Les estivants passaient tout l'été à la datcha et seul le chef de famille allait travailler. Par conséquent, on choisissait pour construire des villages de datchas des terrains près des gares ferroviaires ou des routes qui menaient en ville. Dans les années 1920, on continuait à louer les datchas. C'était un moyen de se plonger dans une atmosphère agréable, d'oublier le chaos postrévolutionnaire, d'apprécier la beauté de la nature, le goût des légumes, des fruits et du lait frais.
À la datcha, le repos était considéré à cette époque comme un parfum de bonheur, une échappatoire pour s'oublier dans d'agréables problèmes familiaux, laissant de côté des problèmes globaux et sanglants.
La vie dans ces datchas était encore rustique et ressemblait beaucoup à la vie des paysans des villages proches. On allait tirer l'eau des étangs ou des sources avoisinantes et on utilisait des lampes à pétrole pour s'éclairer.
Ce n'est que dans les années 1930 que les estivants ont commencé à cultiver des légumes et des fruits, de sorte que la classe ouvrière y passa la plus grande partie de sa vie durant la période printemps-automne.
«Nikolina Gora» et ses estivants
Dans les années 1920, lorsque la Coopérative de la science et de l'art, à l'époque appelée «La Closerie», s'est installée sur la haute rive de la Moskova, Nikolina Gora était un bois des pins vierge. Les premières parcelles de terre (leurs propriétaires étaient principalement les médecins) étaient gigantesques, pas loin d'un hectare.
Les premiers membres de la coopérative expliquaient cette taille «gigantesque» de leurs terrains par une position bien écologique: il est plus facile de trouver sur un hectare une clairière naturelle pour la maison, puisqu'abattre des arbres pour la construction était à l'époque une démarche honteuse, voire impossible.
Peu à peu, le village devient célèbre et voit arriver des intellectuels et des personnalités de haut vol: l'écrivain Vikenti Veressaïev, le ministre de la Santé du premier gouvernement soviétique, Nikolaï Semachko, l'explorateur de l'Arctique Otto Schmidt.

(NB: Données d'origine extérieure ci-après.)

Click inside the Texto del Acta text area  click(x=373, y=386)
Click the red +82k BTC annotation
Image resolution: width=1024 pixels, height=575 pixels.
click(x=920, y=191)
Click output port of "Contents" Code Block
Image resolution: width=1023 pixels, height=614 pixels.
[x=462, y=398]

S'y installent également d'autres «représentants de l'élite soviétique»: l'académicien physicien Piotr Kapitsa, le compositeur Sergueï Prokofiev, l'artiste dramatique Vassili Katchalov et le pianiste Sviatoslav Richter.
«Soleil trompeur»
Nikita Mikhalkov
Petit à petit, autour de Moscou, des villages entiers datchas reçus «pour les services à la patrie» se développent. Ils ressemblaient très peu à ceux de Nikolina Gora. Les datchas de l'élite du parti et des cadres de l'état-major général étaient bien entretenues et aménagées par des paysagistes
À l'inverse, les datchas appartenant à l'intelligentsia créatrice restaient noyés dans un artistique désordre d'arbres fruitiers et de lilas, tout en conservant le caractère bien marqué des datchas traditionnelles, si bien montré par Nikita Mikhalkov dans son film «Soleil trompeur».
Les jardins ouvriers d'après-guerre
Ce n'est que dans les années 1950 que les citoyens soviétiques ordinaires ont finalement eu droit d'acquérir les fameux six cents mètres carrés de sol pour jardiner. La construction massive de maisons de campagne a commencé sous Nikita Khrouchtchev, qui fut le premier secrétaire du parti communiste soviétique de 1953 à 1964.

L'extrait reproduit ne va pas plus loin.